Jun 17 - Webinar - High-performance full text search directly on Iceberg : RSVP Here

Build high-cardinality Grafana dashboards with StarTree, Apache Pinot, and PromQL

The StarTree Pinot datasource for Grafana makes it possible to visualize metrics stored in StarTree Cloud using native PromQL, while Apache Pinot handles real-time ingestion, columnar execution, and cost-efficient retention.

Written By
Published
Reading Time

Grafana has become the de facto standard for visualizing operational metrics, thanks to its rich ecosystem and intuitive PromQL-based query experience. While a variety of time-series databases can power these dashboards, many teams eventually run into a common challenge: high-cardinality metrics. As dimensionality and label combinations grow, traditional time-series backends often struggle with exploding series counts, rising infrastructure costs, and increasing operational complexity. To address this, many organizations have been adopting StarTree Cloud as a scalable backend purpose-built for high-cardinality, multi-dimensional time-series workloads. Now, we’re making that integration even easier.

The StarTree Pinot datasource for Grafana is now available in the Grafana marketplace. In early access deployments, customers moving high-cardinality observability workloads to StarTree have seen 50% reduction in storage costs, a 4x improvement in query performance, and sub-second Grafana dashboard latency for common dashboard queries — while sticking with familiar PromQL and Grafana workflows.

This post walks through how to get Prometheus-style metrics into Pinot, connect Grafana, build a useful first dashboard, tune query performance, and debug the most common issues.

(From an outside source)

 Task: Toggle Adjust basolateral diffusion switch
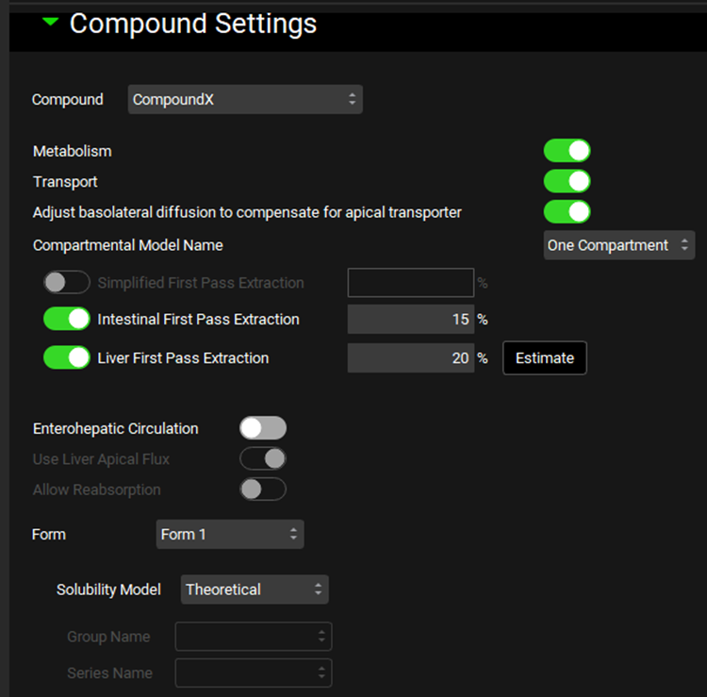coord(567,211)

Why this matters for Grafana users

Platforms are generating more metrics than ever. Kubernetes, microservices, ephemeral pods, autoscaling, and increasingly detailed service-level instrumentation all multiply the number of unique label combinations in a metrics system.

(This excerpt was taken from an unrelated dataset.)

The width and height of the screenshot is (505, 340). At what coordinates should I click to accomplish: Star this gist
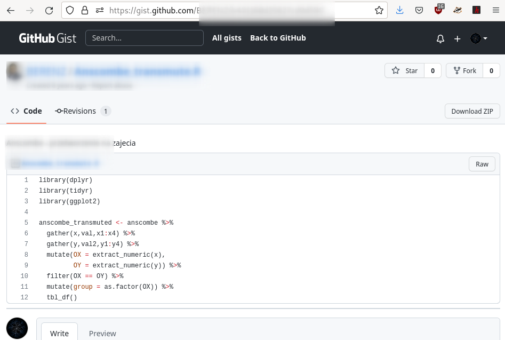point(405,70)
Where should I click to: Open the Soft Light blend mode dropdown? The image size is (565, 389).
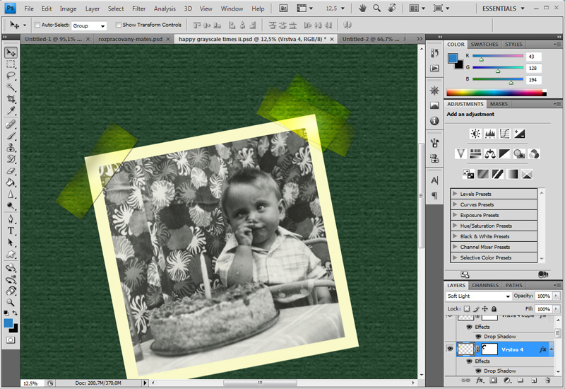point(479,296)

That creates three familiar problems:

  • Metrics explosion. Every unique combination of label values creates a separate time series. A single counter such as http_requests_total across service, pod, region, and status can fan out into millions of active series, many of which are sparse or short-lived.
  • Slow dashboards. High-cardinality filters, regex matchers, wide time ranges, and top-N queries can push traditional time-series systems into slow scans and unpredictable p95 or p99 latency.
  • Expensive retention. Metrics are valuable long after the incident is over, but many systems make long retention expensive because they keep too much historical data on hot storage.

StarTree, powered by Apache Pinot, provides a more robust path with real-time ingestion, columnar storage, native PromQL execution, and tiered storage for older data. For observability workloads, the ability to extend retention with tiered storage becomes particularly valuable when engineers often need the ability to go back further when investigating regressions or long-running trends.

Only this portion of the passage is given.